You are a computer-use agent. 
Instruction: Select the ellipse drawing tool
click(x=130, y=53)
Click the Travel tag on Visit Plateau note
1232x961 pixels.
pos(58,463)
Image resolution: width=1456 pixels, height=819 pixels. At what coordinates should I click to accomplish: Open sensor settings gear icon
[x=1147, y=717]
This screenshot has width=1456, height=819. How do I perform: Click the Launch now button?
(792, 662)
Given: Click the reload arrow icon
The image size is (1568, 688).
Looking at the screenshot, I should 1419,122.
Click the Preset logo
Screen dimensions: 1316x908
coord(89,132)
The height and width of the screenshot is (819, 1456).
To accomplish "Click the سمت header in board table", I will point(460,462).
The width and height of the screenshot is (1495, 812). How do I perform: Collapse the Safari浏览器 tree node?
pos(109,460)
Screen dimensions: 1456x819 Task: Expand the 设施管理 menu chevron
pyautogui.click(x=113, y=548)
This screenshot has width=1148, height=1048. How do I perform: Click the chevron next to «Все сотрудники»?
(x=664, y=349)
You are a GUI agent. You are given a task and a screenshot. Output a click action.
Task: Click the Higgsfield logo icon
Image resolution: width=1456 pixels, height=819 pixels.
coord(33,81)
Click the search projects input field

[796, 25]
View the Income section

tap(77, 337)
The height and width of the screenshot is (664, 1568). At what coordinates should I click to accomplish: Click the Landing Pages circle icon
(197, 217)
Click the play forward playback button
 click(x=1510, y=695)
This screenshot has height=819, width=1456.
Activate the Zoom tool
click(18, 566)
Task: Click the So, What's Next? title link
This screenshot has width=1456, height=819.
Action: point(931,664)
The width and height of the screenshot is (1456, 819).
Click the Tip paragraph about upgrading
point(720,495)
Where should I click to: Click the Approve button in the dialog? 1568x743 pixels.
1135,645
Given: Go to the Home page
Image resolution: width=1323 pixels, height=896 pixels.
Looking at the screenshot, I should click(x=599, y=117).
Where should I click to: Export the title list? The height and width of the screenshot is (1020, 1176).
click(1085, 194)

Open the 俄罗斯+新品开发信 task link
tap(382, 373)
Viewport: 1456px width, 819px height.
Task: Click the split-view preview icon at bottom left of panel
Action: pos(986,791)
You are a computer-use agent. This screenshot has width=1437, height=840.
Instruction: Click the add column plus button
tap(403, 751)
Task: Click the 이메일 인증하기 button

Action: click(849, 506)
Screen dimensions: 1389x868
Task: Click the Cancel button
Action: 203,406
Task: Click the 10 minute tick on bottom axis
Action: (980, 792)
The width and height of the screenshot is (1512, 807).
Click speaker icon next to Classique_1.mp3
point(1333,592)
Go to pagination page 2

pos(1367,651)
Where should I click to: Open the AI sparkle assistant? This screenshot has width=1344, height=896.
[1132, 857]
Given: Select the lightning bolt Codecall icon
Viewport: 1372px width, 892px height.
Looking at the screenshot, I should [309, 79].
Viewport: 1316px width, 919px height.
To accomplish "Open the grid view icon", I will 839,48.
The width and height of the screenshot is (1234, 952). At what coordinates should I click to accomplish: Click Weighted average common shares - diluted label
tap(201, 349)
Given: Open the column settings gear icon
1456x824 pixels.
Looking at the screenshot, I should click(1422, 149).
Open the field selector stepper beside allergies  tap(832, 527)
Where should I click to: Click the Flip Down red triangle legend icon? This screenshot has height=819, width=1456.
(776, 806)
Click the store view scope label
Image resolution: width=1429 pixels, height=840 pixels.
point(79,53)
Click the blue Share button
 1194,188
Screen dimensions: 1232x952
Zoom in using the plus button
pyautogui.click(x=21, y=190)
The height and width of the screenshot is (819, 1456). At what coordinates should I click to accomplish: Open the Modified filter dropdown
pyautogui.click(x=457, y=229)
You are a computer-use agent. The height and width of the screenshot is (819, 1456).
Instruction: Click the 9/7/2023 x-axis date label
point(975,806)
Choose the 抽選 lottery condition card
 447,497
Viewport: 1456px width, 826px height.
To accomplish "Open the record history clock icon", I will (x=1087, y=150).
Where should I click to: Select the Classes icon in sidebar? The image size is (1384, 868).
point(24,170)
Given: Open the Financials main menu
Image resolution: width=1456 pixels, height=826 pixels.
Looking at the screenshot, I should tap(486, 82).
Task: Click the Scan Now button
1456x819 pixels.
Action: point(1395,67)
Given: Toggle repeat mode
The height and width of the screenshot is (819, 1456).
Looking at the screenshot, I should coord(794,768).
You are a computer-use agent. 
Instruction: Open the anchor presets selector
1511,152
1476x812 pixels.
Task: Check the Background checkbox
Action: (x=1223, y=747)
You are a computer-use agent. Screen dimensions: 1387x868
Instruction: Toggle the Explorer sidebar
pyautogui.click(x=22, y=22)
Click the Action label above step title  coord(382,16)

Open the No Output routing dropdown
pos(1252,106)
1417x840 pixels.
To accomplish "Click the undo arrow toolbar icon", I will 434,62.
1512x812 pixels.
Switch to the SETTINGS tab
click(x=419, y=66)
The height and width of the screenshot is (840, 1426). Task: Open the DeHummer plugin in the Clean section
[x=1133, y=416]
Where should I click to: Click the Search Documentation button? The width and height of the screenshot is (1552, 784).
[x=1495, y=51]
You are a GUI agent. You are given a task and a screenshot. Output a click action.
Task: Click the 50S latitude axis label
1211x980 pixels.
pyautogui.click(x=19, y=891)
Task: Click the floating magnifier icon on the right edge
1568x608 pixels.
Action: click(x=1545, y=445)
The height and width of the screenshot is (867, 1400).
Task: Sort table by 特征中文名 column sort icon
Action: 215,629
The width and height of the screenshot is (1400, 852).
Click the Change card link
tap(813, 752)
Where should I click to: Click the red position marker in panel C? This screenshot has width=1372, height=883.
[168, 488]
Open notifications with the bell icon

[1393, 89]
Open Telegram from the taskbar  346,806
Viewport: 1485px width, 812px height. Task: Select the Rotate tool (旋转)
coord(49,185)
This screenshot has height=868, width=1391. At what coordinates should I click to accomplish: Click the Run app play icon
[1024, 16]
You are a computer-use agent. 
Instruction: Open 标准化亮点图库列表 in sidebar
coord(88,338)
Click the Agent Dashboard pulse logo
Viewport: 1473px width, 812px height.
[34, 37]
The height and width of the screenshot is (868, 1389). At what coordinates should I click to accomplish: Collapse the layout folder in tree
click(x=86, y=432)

**Brief:** Reproduce all the data precisely, word for word.

**Solved exercise:**
You are a computer-use agent. 
Instruction: Select the ellipse drawing tool
click(x=130, y=53)
Click the Travel tag on Visit Plateau note
1232x961 pixels.
pos(58,463)
Image resolution: width=1456 pixels, height=819 pixels. At what coordinates should I click to accomplish: Open sensor settings gear icon
[x=1147, y=717]
This screenshot has width=1456, height=819. How do I perform: Click the Launch now button?
(792, 662)
Given: Click the reload arrow icon
The image size is (1568, 688).
Looking at the screenshot, I should 1419,122.
Click the Preset logo
Screen dimensions: 1316x908
coord(89,132)
The height and width of the screenshot is (819, 1456).
To accomplish "Click the سمت header in board table", I will point(460,462).
The width and height of the screenshot is (1495, 812). How do I perform: Collapse the Safari浏览器 tree node?
pos(109,460)
Screen dimensions: 1456x819 Task: Expand the 设施管理 menu chevron
pyautogui.click(x=113, y=548)
This screenshot has width=1148, height=1048. How do I perform: Click the chevron next to «Все сотрудники»?
(x=664, y=349)
You are a GUI agent. You are given a task and a screenshot. Output a click action.
Task: Click the Higgsfield logo icon
Image resolution: width=1456 pixels, height=819 pixels.
coord(33,81)
Click the search projects input field

[796, 25]
View the Income section

tap(77, 337)
The height and width of the screenshot is (664, 1568). At what coordinates should I click to accomplish: Click the Landing Pages circle icon
(197, 217)
Click the play forward playback button
 click(x=1510, y=695)
This screenshot has height=819, width=1456.
Activate the Zoom tool
click(18, 566)
Task: Click the So, What's Next? title link
This screenshot has width=1456, height=819.
Action: point(931,664)
The width and height of the screenshot is (1456, 819).
Click the Tip paragraph about upgrading
point(720,495)
Where should I click to: Click the Approve button in the dialog? 1568x743 pixels.
1135,645
Given: Go to the Home page
Image resolution: width=1323 pixels, height=896 pixels.
Looking at the screenshot, I should click(x=599, y=117).
Where should I click to: Export the title list? The height and width of the screenshot is (1020, 1176).
click(1085, 194)

Open the 俄罗斯+新品开发信 task link
tap(382, 373)
Viewport: 1456px width, 819px height.
Task: Click the split-view preview icon at bottom left of panel
Action: pos(986,791)
You are a computer-use agent. This screenshot has width=1437, height=840.
Instruction: Click the add column plus button
tap(403, 751)
Task: Click the 이메일 인증하기 button

Action: click(849, 506)
Screen dimensions: 1389x868
Task: Click the Cancel button
Action: 203,406
Task: Click the 10 minute tick on bottom axis
Action: (980, 792)
The width and height of the screenshot is (1512, 807).
Click speaker icon next to Classique_1.mp3
point(1333,592)
Go to pagination page 2

pos(1367,651)
Where should I click to: Open the AI sparkle assistant? This screenshot has width=1344, height=896.
[1132, 857]
Given: Select the lightning bolt Codecall icon
Viewport: 1372px width, 892px height.
Looking at the screenshot, I should [309, 79].
Viewport: 1316px width, 919px height.
To accomplish "Open the grid view icon", I will 839,48.
The width and height of the screenshot is (1234, 952). At what coordinates should I click to accomplish: Click Weighted average common shares - diluted label
tap(201, 349)
Given: Open the column settings gear icon
1456x824 pixels.
Looking at the screenshot, I should click(1422, 149).
Open the field selector stepper beside allergies  tap(832, 527)
Where should I click to: Click the Flip Down red triangle legend icon? This screenshot has height=819, width=1456.
(776, 806)
Click the store view scope label
Image resolution: width=1429 pixels, height=840 pixels.
point(79,53)
Click the blue Share button
 1194,188
Screen dimensions: 1232x952
Zoom in using the plus button
pyautogui.click(x=21, y=190)
The height and width of the screenshot is (819, 1456). At what coordinates should I click to accomplish: Open the Modified filter dropdown
pyautogui.click(x=457, y=229)
You are a computer-use agent. The height and width of the screenshot is (819, 1456).
Instruction: Click the 9/7/2023 x-axis date label
point(975,806)
Choose the 抽選 lottery condition card
 447,497
Viewport: 1456px width, 826px height.
To accomplish "Open the record history clock icon", I will (x=1087, y=150).
Where should I click to: Select the Classes icon in sidebar? The image size is (1384, 868).
point(24,170)
Given: Open the Financials main menu
Image resolution: width=1456 pixels, height=826 pixels.
Looking at the screenshot, I should tap(486, 82).
Task: Click the Scan Now button
1456x819 pixels.
Action: point(1395,67)
Given: Toggle repeat mode
The height and width of the screenshot is (819, 1456).
Looking at the screenshot, I should coord(794,768).
You are a computer-use agent. 
Instruction: Open the anchor presets selector
1511,152
1476x812 pixels.
Task: Check the Background checkbox
Action: (x=1223, y=747)
You are a computer-use agent. Screen dimensions: 1387x868
Instruction: Toggle the Explorer sidebar
pyautogui.click(x=22, y=22)
Click the Action label above step title  coord(382,16)

Open the No Output routing dropdown
pos(1252,106)
1417x840 pixels.
To accomplish "Click the undo arrow toolbar icon", I will 434,62.
1512x812 pixels.
Switch to the SETTINGS tab
click(x=419, y=66)
The height and width of the screenshot is (840, 1426). Task: Open the DeHummer plugin in the Clean section
[x=1133, y=416]
Where should I click to: Click the Search Documentation button? The width and height of the screenshot is (1552, 784).
[x=1495, y=51]
You are a GUI agent. You are given a task and a screenshot. Output a click action.
Task: Click the 50S latitude axis label
1211x980 pixels.
pyautogui.click(x=19, y=891)
Task: Click the floating magnifier icon on the right edge
1568x608 pixels.
Action: click(x=1545, y=445)
The height and width of the screenshot is (867, 1400).
Task: Sort table by 特征中文名 column sort icon
Action: 215,629
The width and height of the screenshot is (1400, 852).
Click the Change card link
tap(813, 752)
Where should I click to: Click the red position marker in panel C? This screenshot has width=1372, height=883.
[168, 488]
Open notifications with the bell icon

[1393, 89]
Open Telegram from the taskbar  346,806
Viewport: 1485px width, 812px height. Task: Select the Rotate tool (旋转)
coord(49,185)
This screenshot has height=868, width=1391. At what coordinates should I click to accomplish: Click the Run app play icon
[1024, 16]
You are a computer-use agent. 
Instruction: Open 标准化亮点图库列表 in sidebar
coord(88,338)
Click the Agent Dashboard pulse logo
Viewport: 1473px width, 812px height.
[34, 37]
The height and width of the screenshot is (868, 1389). At what coordinates should I click to accomplish: Collapse the layout folder in tree
click(x=86, y=432)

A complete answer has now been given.